There are quite a few suggestions going around already: ambassador, mediator, envoy, etc. They all have their merits. Yet to me, I found another metaphor more appealing and helpful.
Professor Tom Wright of St. Andrews University suggests that humans are created as the “angled mirrors” in the created order – reflecting God’s characters and rule to the creation, while reflecting the creation back to God in worship and advocacy.
How would this work, either we use the archaic “priesthood” or Wright’s “angled mirror”?
The Royal Priesthood in our time…
Let’s imagine: you are a chef; you do not just love cooking but are very talented in the arts. On the one hand, you know well about the various ingredients and their potentials. You do not just know and use them, but go extra length to care for the ways the produces being planted and animals being raised, the farm workers being treated, the soil being taken care of and enriched… On the other hand, you prepare the dishes or the banquets to your patrons or friends or family, presenting to them a wonderful manifestation of how food can and should be, in the meantime, bridging them to see the worlds of those produce and animals and farm workers and soil, which might have been hidden from their sights, now revealed thought your arts and care… This is the work of a “priest”, not necessarily complete, but definitely showing forth many essential aspects of it, nevertheless. Remember, the angled mirror!

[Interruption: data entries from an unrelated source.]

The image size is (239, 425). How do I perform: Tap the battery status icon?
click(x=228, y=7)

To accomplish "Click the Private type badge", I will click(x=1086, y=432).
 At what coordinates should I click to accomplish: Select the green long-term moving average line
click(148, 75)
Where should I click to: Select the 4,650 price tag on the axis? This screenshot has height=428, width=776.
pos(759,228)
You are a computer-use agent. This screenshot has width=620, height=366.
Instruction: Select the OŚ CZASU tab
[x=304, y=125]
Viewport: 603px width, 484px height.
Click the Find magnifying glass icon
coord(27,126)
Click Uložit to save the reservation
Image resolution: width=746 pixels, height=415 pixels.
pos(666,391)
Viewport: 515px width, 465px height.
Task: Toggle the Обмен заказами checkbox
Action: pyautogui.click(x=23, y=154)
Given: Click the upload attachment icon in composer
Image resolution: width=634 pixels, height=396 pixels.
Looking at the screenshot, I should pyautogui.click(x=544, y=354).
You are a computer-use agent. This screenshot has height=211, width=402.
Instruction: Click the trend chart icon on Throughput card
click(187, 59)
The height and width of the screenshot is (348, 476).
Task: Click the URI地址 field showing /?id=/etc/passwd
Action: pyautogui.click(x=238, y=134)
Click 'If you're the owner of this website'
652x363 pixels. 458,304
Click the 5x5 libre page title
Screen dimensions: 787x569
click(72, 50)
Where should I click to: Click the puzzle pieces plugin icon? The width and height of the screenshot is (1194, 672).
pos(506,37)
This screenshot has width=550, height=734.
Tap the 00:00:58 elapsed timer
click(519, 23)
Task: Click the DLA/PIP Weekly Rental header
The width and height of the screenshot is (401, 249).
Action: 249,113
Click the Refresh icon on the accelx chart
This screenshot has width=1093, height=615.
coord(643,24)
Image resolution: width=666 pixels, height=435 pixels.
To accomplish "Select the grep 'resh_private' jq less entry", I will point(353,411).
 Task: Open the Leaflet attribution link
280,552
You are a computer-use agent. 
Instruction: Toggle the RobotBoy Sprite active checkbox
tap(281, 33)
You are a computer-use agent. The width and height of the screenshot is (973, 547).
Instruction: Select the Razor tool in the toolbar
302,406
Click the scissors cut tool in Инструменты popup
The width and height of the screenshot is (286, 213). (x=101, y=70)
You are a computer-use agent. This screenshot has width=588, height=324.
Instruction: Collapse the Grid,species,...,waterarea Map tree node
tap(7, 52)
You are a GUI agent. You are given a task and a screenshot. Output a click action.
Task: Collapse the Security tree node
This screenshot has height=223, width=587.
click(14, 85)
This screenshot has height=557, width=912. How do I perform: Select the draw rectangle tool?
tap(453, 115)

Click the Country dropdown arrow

Or you are an investment adviser! What on earth does an investment adviser have ANYTHING to do with the gospel, creation and justice? You are not simply dealing with dollar signs, numbers, portfolio, spreadsheet or indexes, but people and places, or perhaps even ecosystems and natural habitats, and the wellbeing of all these on both ends: that is, those who are impacted by the investment you are proposing and managing, and those who are investing through you… This is the work of a “priest” or “angled mirror” in a wholesome fashion.
The parallels could be found almost everywhere, every kind of settings we found ourselves in…
And to be honest, as you could imagine, it will not be EASY but it will be HARD, for sure. Resistance and setback will be a guarantee; and it will be a life-long journey. Nevertheless, this is OUR call, right from the beginning, and now in Christ, it is presented and lifted to a whole new horizon.
My esteemed friend, Dr. Katherine Hayhoe, a world renowned climate scientist and advocate, also a deeply devoted Christian, tweeted a response to a request for advice on addressing climate change and environmental sustainability; she wrote:
“Do whatever you are passionate about; we need all hands on deck! scientists, artists, writers, policy experts, real estate developers, farmers, lawyers, doctors: I work with them all and all have unique contributions to helping us understand and solve this. “
Another good friend of mine, the renounced Latin American theologian Ruth Padilla Deborst says: “Living a just ecological coexistence is a prophetic dimension of Christian mission.“
So, YOU, the “angled mirrors”, ARE YOU ready?